• WHAT THE EXERCISE ASKS
Your task is to print all of the data below exactly, with no pictures included.

SUPPLIED DATA Start Marker

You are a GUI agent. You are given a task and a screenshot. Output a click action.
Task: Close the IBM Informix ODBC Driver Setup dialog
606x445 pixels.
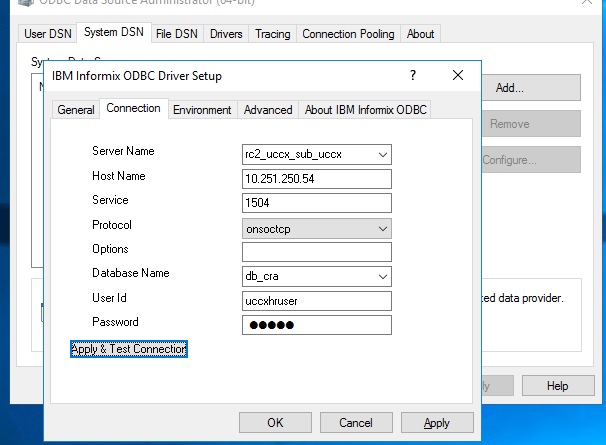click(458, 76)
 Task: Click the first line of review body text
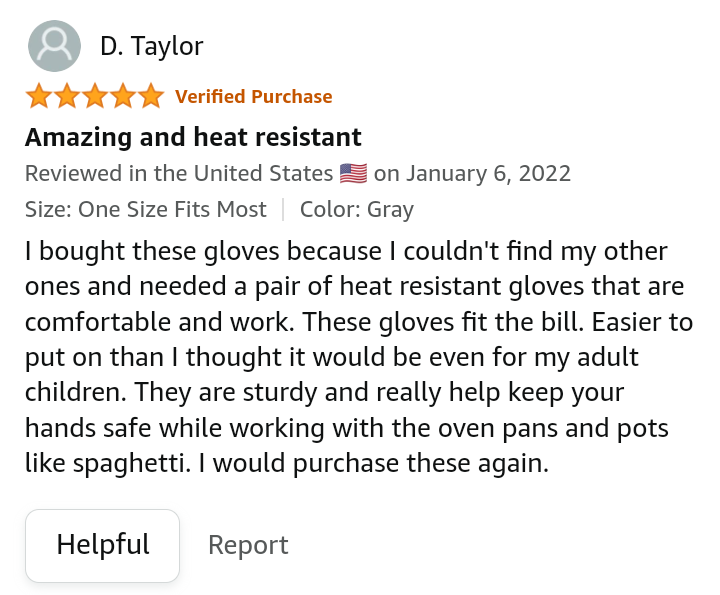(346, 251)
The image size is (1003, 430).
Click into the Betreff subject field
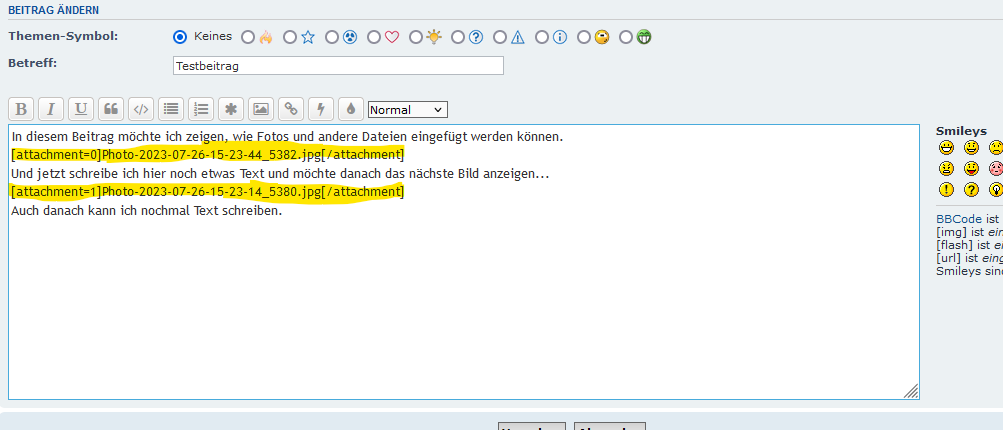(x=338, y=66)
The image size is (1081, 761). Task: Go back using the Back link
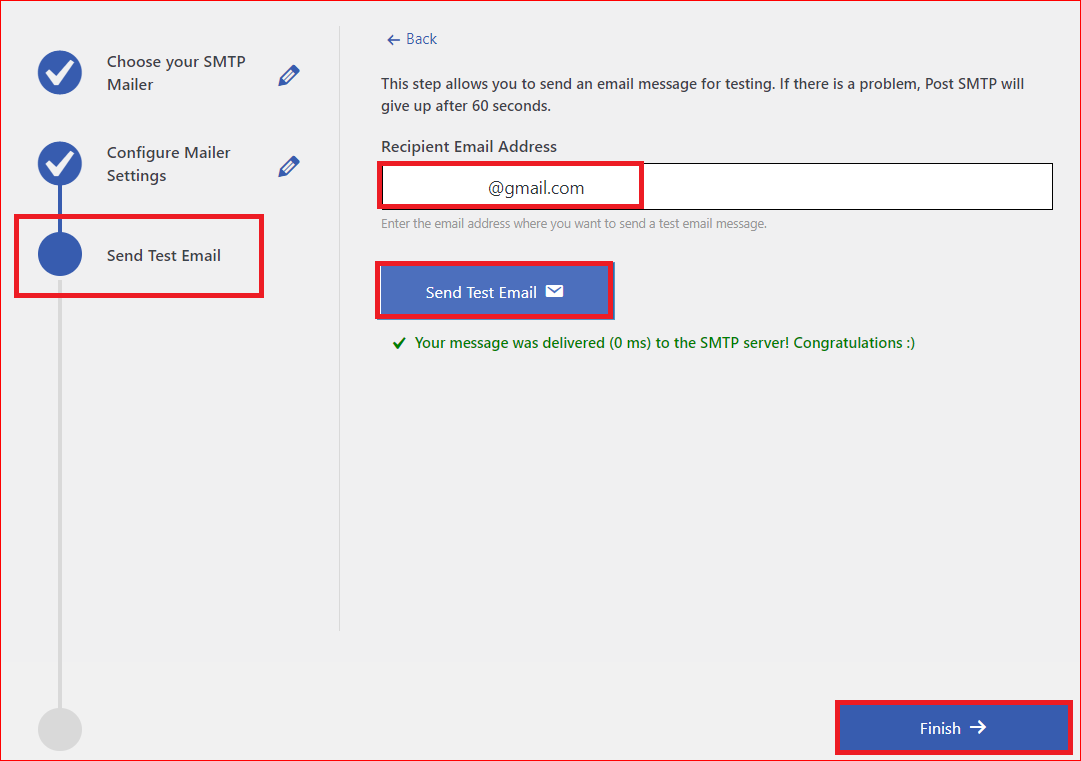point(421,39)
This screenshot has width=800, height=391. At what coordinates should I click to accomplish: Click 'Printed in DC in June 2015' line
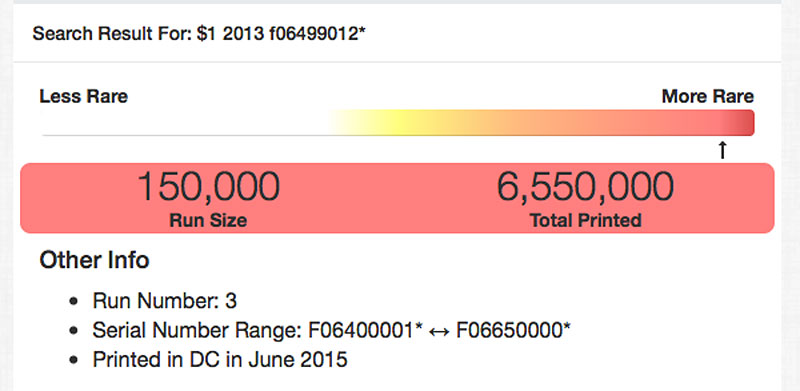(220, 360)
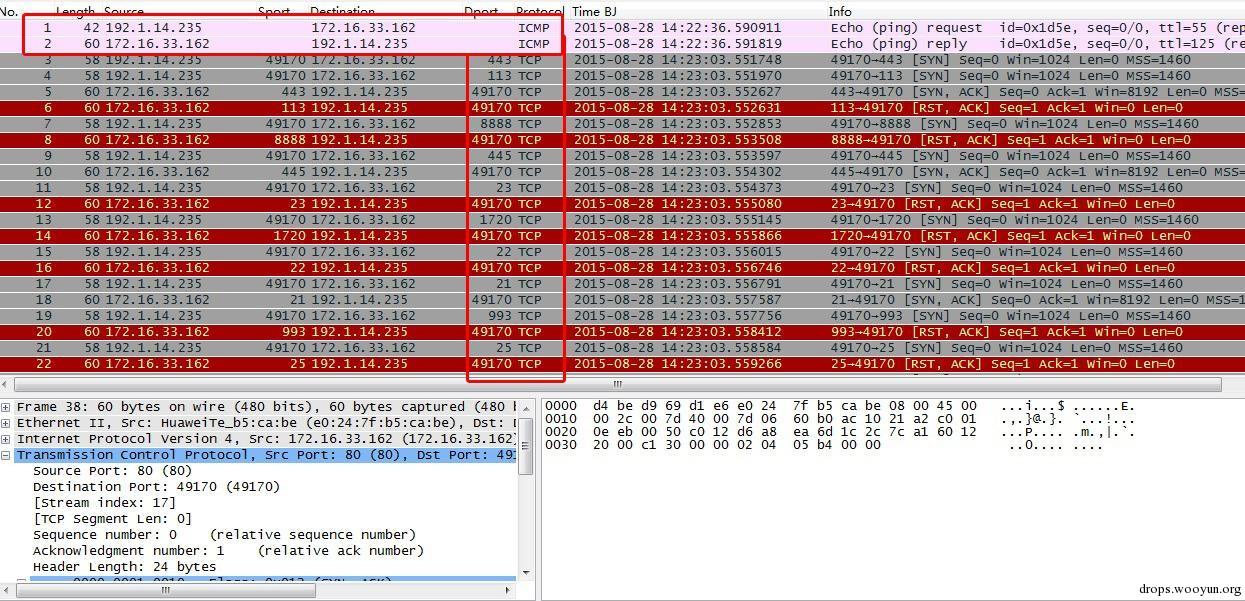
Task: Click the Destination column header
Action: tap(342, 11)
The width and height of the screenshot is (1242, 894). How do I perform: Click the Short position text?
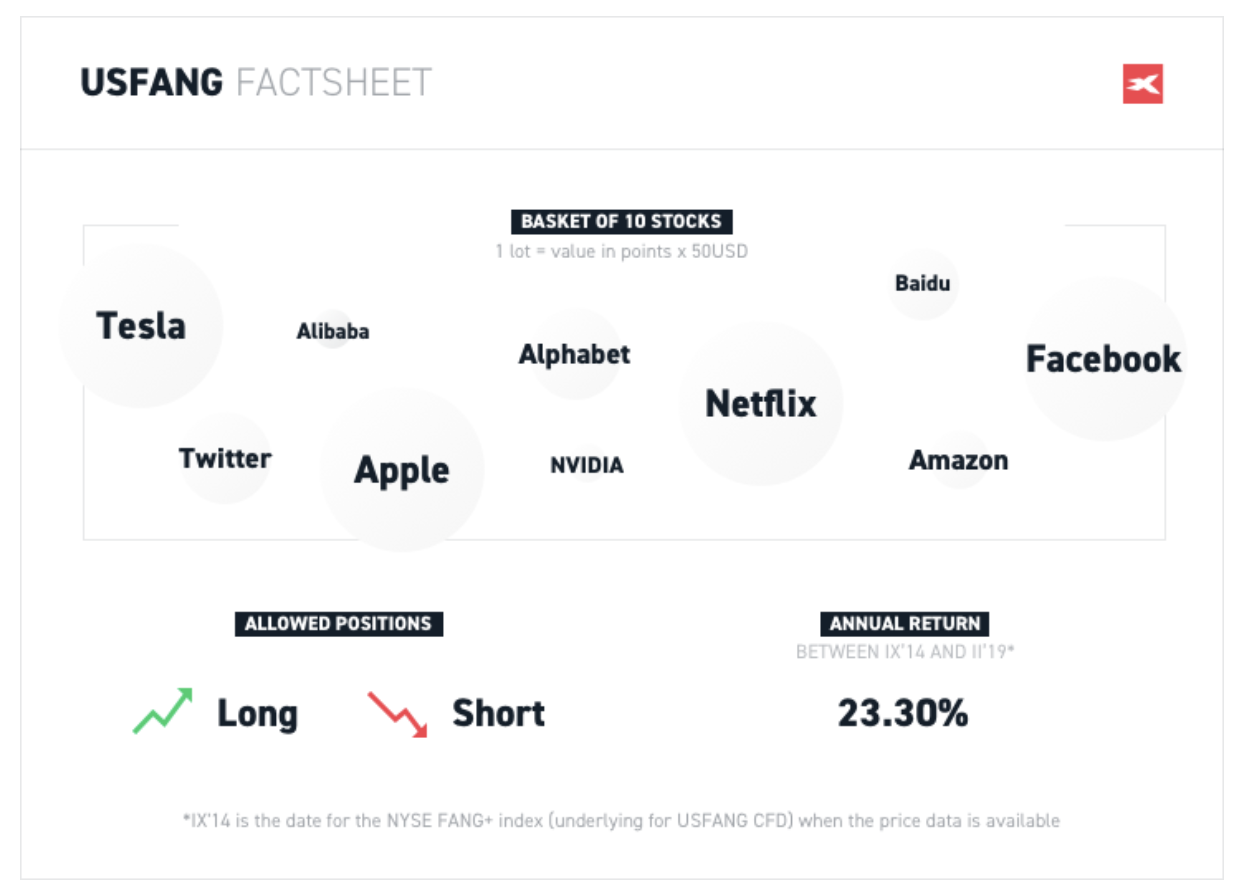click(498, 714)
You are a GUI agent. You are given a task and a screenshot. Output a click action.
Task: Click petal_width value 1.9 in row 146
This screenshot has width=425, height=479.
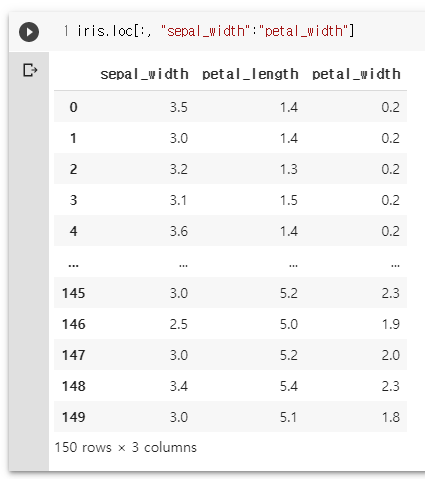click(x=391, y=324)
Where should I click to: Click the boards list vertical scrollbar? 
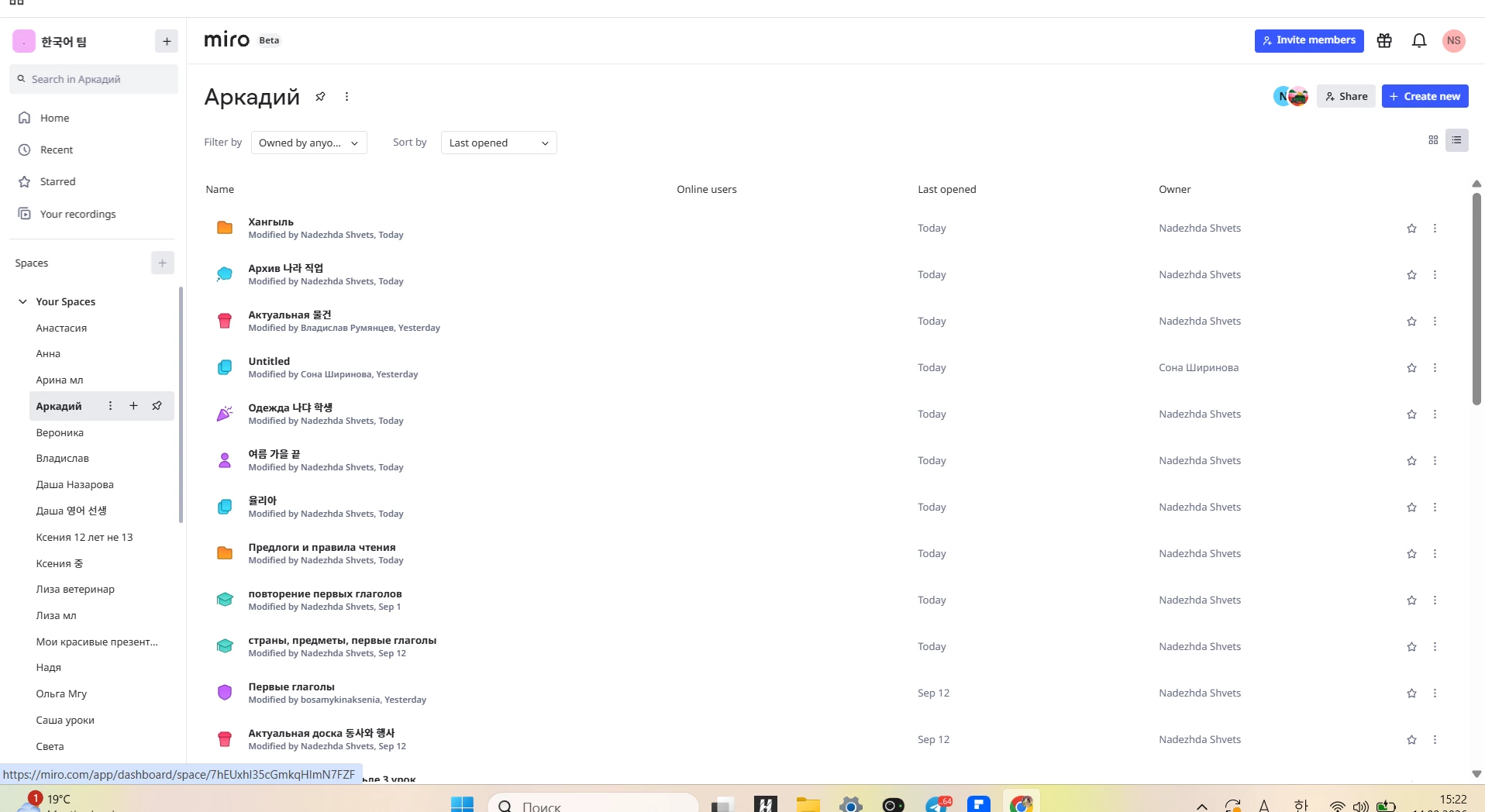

SUPPLIED DATA End Marker

• SOLUTION FOR THIS PROBLEM
You are a GUI agent. You are given a task and a screenshot. Output a click action.
Task: Close the IBM Informix ODBC Driver Setup dialog
606x445 pixels.
click(458, 76)
 Task: Click the first line of review body text
(346, 251)
The image size is (1003, 430).
Click into the Betreff subject field
(x=338, y=66)
The image size is (1081, 761). Task: Go back using the Back link
point(421,39)
This screenshot has width=800, height=391. At what coordinates should I click to accomplish: Click 'Printed in DC in June 2015' line
(220, 360)
Task: Click the Destination column header
Action: tap(342, 11)
The width and height of the screenshot is (1242, 894). How do I perform: Click the Short position text?
click(498, 714)
You are a GUI agent. You are given a task and a screenshot. Output a click action.
Task: Click petal_width value 1.9 in row 146
This screenshot has width=425, height=479.
click(x=391, y=324)
Where should I click to: Click the boards list vertical scrollbar? 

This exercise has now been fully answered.